The bromodomain and extra-terminal domain (BET) family consists of acetyllysine-binding proteins involved in many cancers, including glioblastoma multiforme. While the BET family activates transcription through binding to hyperacetylated histone H4 with simultaneous acetylation of K5 and K8 (H4K5acK8ac), so far epigenomic analysis of the BET family has mainly focused on H3K27ac, which is not their binding target. Here, we have examined the epigenomic profiles, including H4K5acK8ac and a BET family protein, BRD4, along with transcriptomics using a BET inhibitor, JQ1, in three human glial cell lines. We found that the expression of genes in which H4K5acK8ac is preferred over H3K27ac at promoters was mostly downregulated upon JQ1 in a glioblastoma stem cell (GSC) line. Knockdown of genes with the H4K5acK8ac-preferred promoters diminished the stemness of GSC. By defining super-enhancers (SEs) ranked by H4K5acK8ac, we found that 43% of the H4K5acK8ac-ranked SE were different from H3K27ac-ranked SE in GSC. CRISPR-Cas9-mediated deletion of the H4K5acK8ac-preferred SEs reduced the expression of associated genes including MYCN and NFIC in GSC and diminished its stemness. These results validate a novel strategy to identify genes involved in the regulation of glioblastoma stemness, through histone H4 hyperacetylation.
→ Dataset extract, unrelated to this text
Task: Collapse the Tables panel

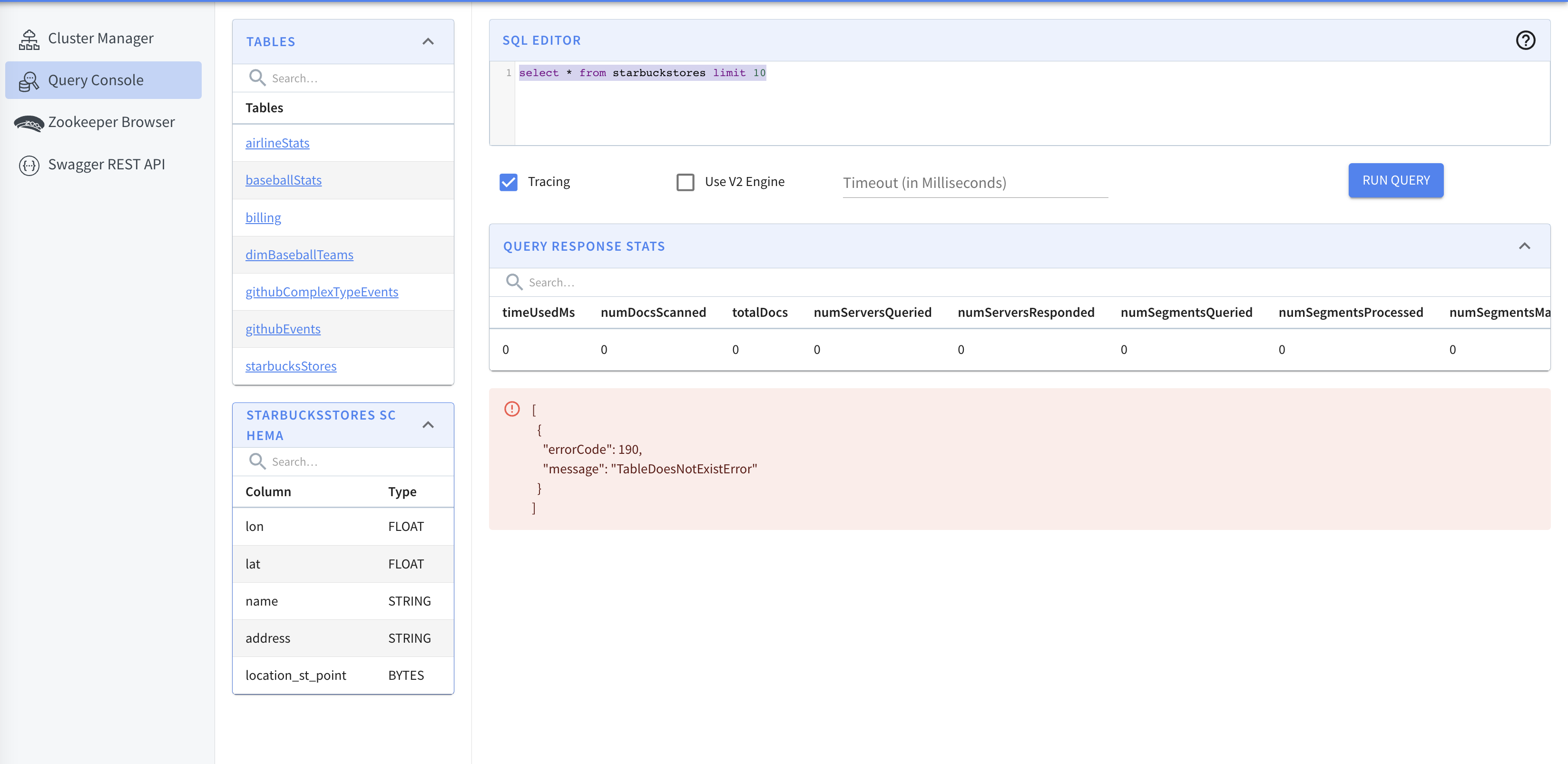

Examination of histone modifications (H4K5acK8ac, H3K27ac, H3K4me3, & H3K4me1) and BRD4 by ChIP-seq in the JQ-treated, DMSO-treated, and untreated human glial cell lines (Glioblastoma stem cell line-GSC316, Glioblastoma cell line-U87, and Microglia cell line-C13NJ). Transcriptomic profiling through CAGE-seq of JQ-treated, DMSO-treated, and untreated of Glioblastoma stem cell line-GSC316, Glioblastoma cell line-U87, and Microglia cell line-C13NJ.